In this way FAVOR™ and body-fitted coordinates both compute fluxes across the faces of elements that employ the same areas. In FAVOR™ the areas are stored as fractions of the original element face areas. In a BFC method the areas are computed from the coordinates of the nodes defining the faces, and often times they are also stored so they don’t have to be recomputed.
When constructing difference approximations in a grid of non-uniform elements it is necessary to know the effective element widths in different directions. A simple example is given in Fig. 1, which shows an element with a solid boundary. In this case the solid boundary is parallel with the vertical sides of the element. For a deformed element, Fig. 1b, the width of the cell would be h and this width would be used for computing differences in the horizontal direction
In FAVOR™ the width of the open portion of the cell is equal to the product of the open volume fraction and the original cell width. It is this product that is used in FAVOR™ for difference approximations in the horizontal direction and it is the same as the width of the deformed cell, h.

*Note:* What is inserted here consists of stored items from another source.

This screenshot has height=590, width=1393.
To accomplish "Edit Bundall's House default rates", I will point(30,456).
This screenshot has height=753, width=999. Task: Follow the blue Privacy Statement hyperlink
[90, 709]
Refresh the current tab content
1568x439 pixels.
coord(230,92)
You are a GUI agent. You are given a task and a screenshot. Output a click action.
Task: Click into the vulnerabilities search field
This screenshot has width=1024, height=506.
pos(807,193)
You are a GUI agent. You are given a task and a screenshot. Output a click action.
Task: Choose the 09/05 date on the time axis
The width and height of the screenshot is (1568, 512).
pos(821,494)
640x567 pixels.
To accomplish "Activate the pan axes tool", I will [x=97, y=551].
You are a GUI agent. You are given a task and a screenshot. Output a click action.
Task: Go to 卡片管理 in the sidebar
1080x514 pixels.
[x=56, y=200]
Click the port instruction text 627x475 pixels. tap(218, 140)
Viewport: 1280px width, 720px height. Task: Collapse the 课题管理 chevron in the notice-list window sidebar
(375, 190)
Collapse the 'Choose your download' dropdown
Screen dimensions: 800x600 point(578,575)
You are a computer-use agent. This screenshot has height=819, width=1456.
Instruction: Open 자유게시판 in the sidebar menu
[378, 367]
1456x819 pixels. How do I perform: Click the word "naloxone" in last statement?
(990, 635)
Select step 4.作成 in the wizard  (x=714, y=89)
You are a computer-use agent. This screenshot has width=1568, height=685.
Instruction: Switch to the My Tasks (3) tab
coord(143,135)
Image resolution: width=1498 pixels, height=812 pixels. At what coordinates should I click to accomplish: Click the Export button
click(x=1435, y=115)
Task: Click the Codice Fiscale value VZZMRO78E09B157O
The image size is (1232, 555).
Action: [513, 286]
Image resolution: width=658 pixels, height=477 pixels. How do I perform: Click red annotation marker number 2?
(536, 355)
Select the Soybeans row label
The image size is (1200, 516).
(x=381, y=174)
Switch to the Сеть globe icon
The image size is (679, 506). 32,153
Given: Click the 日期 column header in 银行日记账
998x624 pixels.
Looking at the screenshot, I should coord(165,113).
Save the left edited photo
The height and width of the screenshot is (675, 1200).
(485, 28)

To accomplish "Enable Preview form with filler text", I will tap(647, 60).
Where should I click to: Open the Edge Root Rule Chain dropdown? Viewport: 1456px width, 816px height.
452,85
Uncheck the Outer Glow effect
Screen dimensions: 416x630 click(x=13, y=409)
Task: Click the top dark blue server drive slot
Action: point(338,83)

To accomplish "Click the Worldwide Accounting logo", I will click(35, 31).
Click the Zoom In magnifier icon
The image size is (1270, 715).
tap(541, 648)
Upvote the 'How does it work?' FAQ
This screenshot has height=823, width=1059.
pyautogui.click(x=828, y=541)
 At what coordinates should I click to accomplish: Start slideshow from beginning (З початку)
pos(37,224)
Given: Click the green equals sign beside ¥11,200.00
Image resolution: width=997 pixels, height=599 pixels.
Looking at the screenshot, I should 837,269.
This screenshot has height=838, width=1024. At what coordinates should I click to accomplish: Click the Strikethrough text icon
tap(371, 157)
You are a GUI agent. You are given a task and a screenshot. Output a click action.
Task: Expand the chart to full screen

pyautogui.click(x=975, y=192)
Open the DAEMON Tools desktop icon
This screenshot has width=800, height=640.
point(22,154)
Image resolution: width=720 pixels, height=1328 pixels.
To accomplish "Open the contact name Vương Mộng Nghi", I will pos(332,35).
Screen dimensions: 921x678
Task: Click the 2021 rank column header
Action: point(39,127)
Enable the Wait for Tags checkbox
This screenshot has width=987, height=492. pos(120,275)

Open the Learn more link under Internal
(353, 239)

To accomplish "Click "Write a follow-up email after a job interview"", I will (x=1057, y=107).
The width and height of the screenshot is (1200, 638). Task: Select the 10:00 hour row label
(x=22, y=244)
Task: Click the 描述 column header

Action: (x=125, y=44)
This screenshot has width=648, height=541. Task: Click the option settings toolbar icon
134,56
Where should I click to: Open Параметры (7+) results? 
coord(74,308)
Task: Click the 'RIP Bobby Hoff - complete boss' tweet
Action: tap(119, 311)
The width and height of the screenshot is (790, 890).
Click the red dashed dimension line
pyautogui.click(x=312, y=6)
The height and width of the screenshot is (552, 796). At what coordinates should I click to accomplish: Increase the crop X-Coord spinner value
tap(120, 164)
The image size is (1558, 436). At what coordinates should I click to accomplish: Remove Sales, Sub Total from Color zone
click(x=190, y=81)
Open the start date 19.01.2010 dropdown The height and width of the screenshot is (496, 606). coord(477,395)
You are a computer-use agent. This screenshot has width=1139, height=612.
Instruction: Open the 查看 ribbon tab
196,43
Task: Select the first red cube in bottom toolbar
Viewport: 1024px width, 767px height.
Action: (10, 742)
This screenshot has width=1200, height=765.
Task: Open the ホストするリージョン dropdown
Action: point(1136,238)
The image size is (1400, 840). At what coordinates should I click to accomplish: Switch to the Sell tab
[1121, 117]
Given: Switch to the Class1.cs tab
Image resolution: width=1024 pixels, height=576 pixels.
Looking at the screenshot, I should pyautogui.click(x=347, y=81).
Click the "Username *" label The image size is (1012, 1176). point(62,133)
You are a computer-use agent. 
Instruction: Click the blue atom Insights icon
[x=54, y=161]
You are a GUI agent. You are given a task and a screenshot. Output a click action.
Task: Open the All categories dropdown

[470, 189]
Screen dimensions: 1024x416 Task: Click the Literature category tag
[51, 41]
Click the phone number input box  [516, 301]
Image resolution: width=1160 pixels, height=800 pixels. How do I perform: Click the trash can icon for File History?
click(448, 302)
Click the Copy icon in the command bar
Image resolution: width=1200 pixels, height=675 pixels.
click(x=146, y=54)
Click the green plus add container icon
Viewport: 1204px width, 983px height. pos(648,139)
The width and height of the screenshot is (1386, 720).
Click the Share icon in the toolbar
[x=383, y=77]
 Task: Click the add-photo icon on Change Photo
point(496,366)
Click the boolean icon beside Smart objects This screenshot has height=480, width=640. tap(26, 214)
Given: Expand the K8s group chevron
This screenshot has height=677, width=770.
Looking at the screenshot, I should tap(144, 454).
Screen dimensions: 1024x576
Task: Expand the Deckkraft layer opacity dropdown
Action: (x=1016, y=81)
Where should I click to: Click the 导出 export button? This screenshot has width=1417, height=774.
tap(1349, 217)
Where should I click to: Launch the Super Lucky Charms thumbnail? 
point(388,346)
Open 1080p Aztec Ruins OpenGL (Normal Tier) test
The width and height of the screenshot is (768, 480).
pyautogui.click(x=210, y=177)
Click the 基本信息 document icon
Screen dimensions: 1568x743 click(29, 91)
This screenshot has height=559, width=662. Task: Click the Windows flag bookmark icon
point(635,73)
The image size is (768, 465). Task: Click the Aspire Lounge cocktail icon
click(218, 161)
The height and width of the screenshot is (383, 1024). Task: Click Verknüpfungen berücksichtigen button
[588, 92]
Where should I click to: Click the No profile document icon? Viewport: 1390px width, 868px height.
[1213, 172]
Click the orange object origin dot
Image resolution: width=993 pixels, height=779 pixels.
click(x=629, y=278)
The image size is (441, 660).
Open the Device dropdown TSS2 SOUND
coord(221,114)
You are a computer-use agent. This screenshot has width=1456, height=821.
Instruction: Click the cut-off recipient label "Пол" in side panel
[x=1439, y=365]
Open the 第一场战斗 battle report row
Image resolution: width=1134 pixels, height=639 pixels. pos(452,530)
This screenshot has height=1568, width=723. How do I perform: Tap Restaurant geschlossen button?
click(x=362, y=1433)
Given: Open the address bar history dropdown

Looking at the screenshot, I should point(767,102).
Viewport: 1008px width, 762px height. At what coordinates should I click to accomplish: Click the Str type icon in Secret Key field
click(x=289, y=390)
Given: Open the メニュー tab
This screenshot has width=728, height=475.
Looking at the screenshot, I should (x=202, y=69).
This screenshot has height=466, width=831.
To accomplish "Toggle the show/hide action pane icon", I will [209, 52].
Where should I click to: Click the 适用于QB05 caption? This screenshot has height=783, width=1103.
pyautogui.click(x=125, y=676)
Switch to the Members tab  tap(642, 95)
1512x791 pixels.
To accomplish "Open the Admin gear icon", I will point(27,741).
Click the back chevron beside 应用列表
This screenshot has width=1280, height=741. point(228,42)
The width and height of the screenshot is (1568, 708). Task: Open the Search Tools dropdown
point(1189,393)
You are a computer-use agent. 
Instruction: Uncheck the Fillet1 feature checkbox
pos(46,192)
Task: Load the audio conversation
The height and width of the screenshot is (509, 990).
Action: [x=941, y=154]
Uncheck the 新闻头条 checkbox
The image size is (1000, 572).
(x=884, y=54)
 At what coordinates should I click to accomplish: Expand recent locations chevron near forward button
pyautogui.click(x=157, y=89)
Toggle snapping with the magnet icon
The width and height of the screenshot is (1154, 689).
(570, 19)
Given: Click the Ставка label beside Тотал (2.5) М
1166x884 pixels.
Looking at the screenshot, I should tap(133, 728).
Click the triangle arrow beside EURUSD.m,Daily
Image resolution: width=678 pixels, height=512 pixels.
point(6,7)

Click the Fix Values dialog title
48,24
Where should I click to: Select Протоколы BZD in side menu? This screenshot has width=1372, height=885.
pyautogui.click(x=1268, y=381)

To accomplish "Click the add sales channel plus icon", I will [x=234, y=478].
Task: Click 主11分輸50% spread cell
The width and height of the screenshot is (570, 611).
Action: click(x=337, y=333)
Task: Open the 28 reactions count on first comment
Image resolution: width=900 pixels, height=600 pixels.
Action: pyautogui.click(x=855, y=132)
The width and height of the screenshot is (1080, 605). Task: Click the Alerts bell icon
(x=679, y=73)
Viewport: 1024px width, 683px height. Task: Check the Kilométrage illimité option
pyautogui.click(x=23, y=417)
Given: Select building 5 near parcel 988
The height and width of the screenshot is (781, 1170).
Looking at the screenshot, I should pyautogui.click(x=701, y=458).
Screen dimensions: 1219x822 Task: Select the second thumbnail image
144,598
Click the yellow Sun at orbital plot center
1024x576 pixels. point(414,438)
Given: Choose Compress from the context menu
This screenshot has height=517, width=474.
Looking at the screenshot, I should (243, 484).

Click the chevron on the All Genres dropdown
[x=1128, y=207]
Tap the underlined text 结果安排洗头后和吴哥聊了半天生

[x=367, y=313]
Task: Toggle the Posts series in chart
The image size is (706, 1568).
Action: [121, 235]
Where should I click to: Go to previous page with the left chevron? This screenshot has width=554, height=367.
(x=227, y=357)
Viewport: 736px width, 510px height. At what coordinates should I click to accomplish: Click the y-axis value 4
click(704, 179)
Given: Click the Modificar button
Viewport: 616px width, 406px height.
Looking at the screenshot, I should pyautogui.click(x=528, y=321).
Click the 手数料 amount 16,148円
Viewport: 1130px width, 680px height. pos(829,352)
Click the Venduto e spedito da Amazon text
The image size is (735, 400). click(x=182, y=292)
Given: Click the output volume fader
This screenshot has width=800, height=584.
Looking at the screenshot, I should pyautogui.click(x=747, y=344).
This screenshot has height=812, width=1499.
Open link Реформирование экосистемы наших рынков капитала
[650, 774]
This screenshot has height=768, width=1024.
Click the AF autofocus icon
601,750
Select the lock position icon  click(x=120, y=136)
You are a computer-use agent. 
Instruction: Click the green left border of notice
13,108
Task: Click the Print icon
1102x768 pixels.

When differences are computed in a vertical direction, for example, across the top of the element (i.e., parallel to the solid boundary in Fig. 1) the FAVOR™ method approximation involves a ratio of the fractional area at the top divided by the fractional volume. This ratio has a value of unity because the solid boundary blocks the same fraction of area horizontally as it does volume, which again makes the approximation similar to that of a BFC cell. Thus, there is no difference between the effective cell widths used in making difference approximations in FAVOR and body-fitted coordinate cells.
If the solid surface is slanted as shown in Fig. 2, then the top and bottom face areas are different but are still known quantities in either case. Further, the average horizontal width of the open portion of the cell (h) is still the same because the volume fraction does not change when the solid surface is rotated about a midpoint within the cell (see dashed line). Here again there is little to distinguish between a FAVOR™ and a body-fitted coordinate cell.
It is well known that body-fitted coordinate grids can be difficult to construct, and there has been effort devoted to the development of automatic grid generators. It is also well known that even with the best of grid generators it still takes a significant amount of time to establish a workably well-behaved grid.
The simple rectangular construction of FAVOR™ grids makes them extremely easy to generate. Fractional areas and fractional volumes must be computed to define obstacles placed within a grid, but theses computations are well defined and easy to automate using simple algorithms.
Numerical accuracy is not sacrificed when selecting FAVOR™ over a body-fitted coordinate gridding method. The two approaches simply represent different ways to approximate bounding surfaces.
Finally, the numerical advantages inherent in the structured, smoothly varying, strictly orthogonal grids used by the FAVOR™ method should not be overlooked. These advantages, as well as the ability to automatically represent porous media (i.e., another example of a fractional area/volume region) are additional reasons why the FAVOR™ method was selected as the basis of FLOW-3D.